• MATERIAL TO PROCESS:

--- START ---

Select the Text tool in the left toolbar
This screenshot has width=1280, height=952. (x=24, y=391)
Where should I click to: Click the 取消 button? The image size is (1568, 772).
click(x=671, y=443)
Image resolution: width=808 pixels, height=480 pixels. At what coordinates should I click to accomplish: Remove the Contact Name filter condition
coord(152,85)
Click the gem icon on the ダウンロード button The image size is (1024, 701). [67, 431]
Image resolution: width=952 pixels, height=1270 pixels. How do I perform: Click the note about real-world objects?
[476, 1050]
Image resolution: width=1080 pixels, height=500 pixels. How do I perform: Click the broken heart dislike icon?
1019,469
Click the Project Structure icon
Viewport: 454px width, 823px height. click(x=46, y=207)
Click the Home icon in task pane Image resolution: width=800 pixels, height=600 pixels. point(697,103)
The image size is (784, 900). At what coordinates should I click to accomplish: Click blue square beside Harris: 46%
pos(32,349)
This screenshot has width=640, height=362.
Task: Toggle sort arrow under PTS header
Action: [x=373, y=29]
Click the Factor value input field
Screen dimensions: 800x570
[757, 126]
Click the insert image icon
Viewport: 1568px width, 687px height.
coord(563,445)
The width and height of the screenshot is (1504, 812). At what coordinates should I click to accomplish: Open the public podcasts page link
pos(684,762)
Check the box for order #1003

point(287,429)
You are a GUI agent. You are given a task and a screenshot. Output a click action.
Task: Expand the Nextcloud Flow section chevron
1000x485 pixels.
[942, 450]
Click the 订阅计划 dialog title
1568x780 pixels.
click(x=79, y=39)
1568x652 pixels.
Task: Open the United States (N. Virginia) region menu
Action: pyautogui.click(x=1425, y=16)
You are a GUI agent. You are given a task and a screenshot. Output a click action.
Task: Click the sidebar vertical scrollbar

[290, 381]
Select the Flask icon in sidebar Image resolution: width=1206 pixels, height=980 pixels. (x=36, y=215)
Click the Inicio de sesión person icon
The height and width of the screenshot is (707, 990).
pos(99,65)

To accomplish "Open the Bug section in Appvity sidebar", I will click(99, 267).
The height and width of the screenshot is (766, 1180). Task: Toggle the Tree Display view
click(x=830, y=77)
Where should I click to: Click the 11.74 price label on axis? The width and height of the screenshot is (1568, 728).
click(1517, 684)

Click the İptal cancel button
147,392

--- END ---

• TASK:
Reproduce each record exactly as written above.

• SOLUTION TO THIS TASK:
Select the Text tool in the left toolbar
This screenshot has width=1280, height=952. (x=24, y=391)
Where should I click to: Click the 取消 button? The image size is (1568, 772).
click(x=671, y=443)
Image resolution: width=808 pixels, height=480 pixels. At what coordinates should I click to accomplish: Remove the Contact Name filter condition
coord(152,85)
Click the gem icon on the ダウンロード button The image size is (1024, 701). [67, 431]
Image resolution: width=952 pixels, height=1270 pixels. How do I perform: Click the note about real-world objects?
[476, 1050]
Image resolution: width=1080 pixels, height=500 pixels. How do I perform: Click the broken heart dislike icon?
1019,469
Click the Project Structure icon
Viewport: 454px width, 823px height. click(x=46, y=207)
Click the Home icon in task pane Image resolution: width=800 pixels, height=600 pixels. point(697,103)
The image size is (784, 900). At what coordinates should I click to accomplish: Click blue square beside Harris: 46%
pos(32,349)
This screenshot has width=640, height=362.
Task: Toggle sort arrow under PTS header
Action: [x=373, y=29]
Click the Factor value input field
Screen dimensions: 800x570
[757, 126]
Click the insert image icon
Viewport: 1568px width, 687px height.
coord(563,445)
The width and height of the screenshot is (1504, 812). At what coordinates should I click to accomplish: Open the public podcasts page link
pos(684,762)
Check the box for order #1003

point(287,429)
You are a GUI agent. You are given a task and a screenshot. Output a click action.
Task: Expand the Nextcloud Flow section chevron
1000x485 pixels.
[942, 450]
Click the 订阅计划 dialog title
1568x780 pixels.
click(x=79, y=39)
1568x652 pixels.
Task: Open the United States (N. Virginia) region menu
Action: pyautogui.click(x=1425, y=16)
You are a GUI agent. You are given a task and a screenshot. Output a click action.
Task: Click the sidebar vertical scrollbar

[290, 381]
Select the Flask icon in sidebar Image resolution: width=1206 pixels, height=980 pixels. (x=36, y=215)
Click the Inicio de sesión person icon
The height and width of the screenshot is (707, 990).
pos(99,65)

To accomplish "Open the Bug section in Appvity sidebar", I will click(99, 267).
The height and width of the screenshot is (766, 1180). Task: Toggle the Tree Display view
click(x=830, y=77)
Where should I click to: Click the 11.74 price label on axis? The width and height of the screenshot is (1568, 728).
click(1517, 684)

Click the İptal cancel button
147,392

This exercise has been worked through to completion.